You see, half of the problem with money in politics is that it works. Voters see the ads, and make decisions based on them. If we had an electorate that was willing to do their research and make choices based on the positions the candidates held, and their potential to implement their policies, politicians wouldn't need to buy all the ads.

Take Americans Elect as a case study in this problem. While public supporters of Americans Elect, like Lawrence Lessig, are hoping it will be a bid to elect someone who will get money out of politics, the private donors behind the organization appear to realize this is futile. They want to remain anonymous, because they are concerned about "retribution" if their campaign fails, and their names are known. Now, I don't think the retribution they fear is physical violence, or that the government will confiscate their property. That would be illegal, and completely unprecedented. I will assume the anonymous donors are reasonable. The retribution they fear can only be the revocation of their tax breaks, subsidies, and special access to the legislative process. In other words, the unnamed backers of Americans Elect don't want to lose the political influence that their wealth brings them. This poses an existential problem to running an Americans Elect campaign on a platform of getting the influence of money out of politics.
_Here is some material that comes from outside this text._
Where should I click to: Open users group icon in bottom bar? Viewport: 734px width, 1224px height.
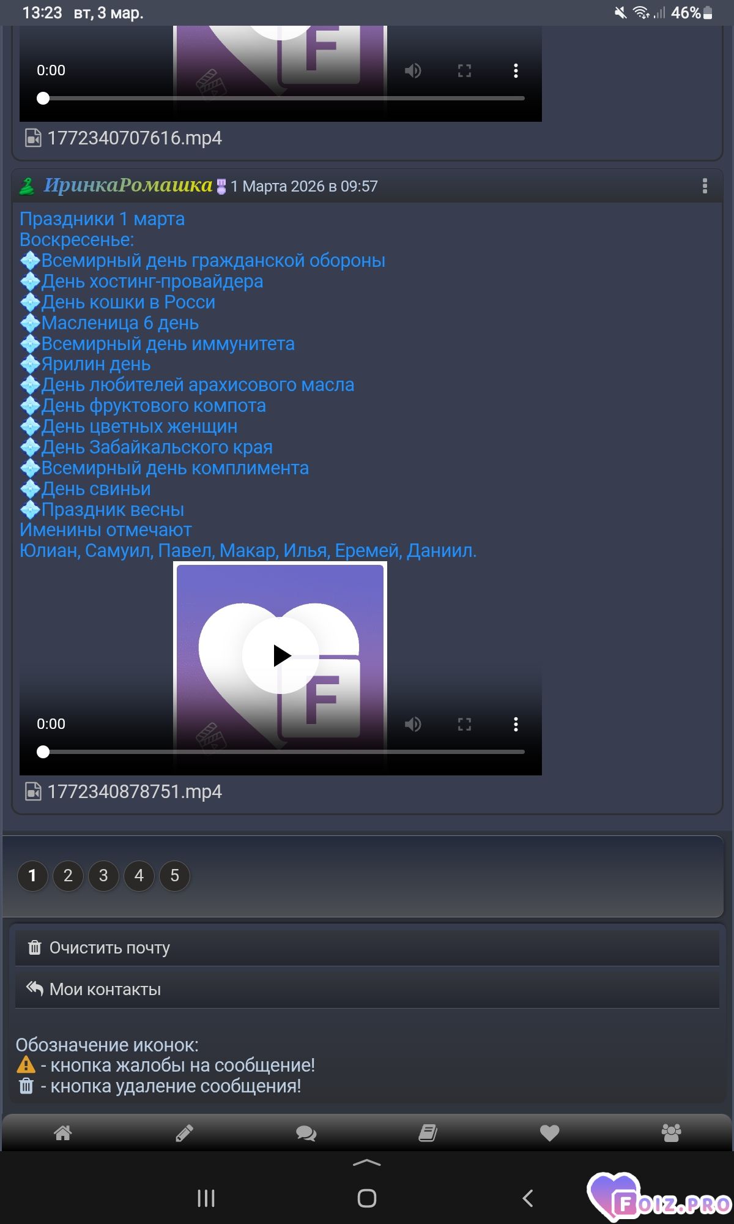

I think that the only way to get campaign finance reform implemented is by working within the system, despite the fact that it is damaged. A step in the right direction was taken before, with the McCain-Feingold legislation, until the Supreme Court eviscerated it. We need to try again in Congress. However, reform will be challenged, so we also need to make sure that we have a Supreme Court which understands that money in politics is not speech any more than bribery is. In November, please people vote with that in mind.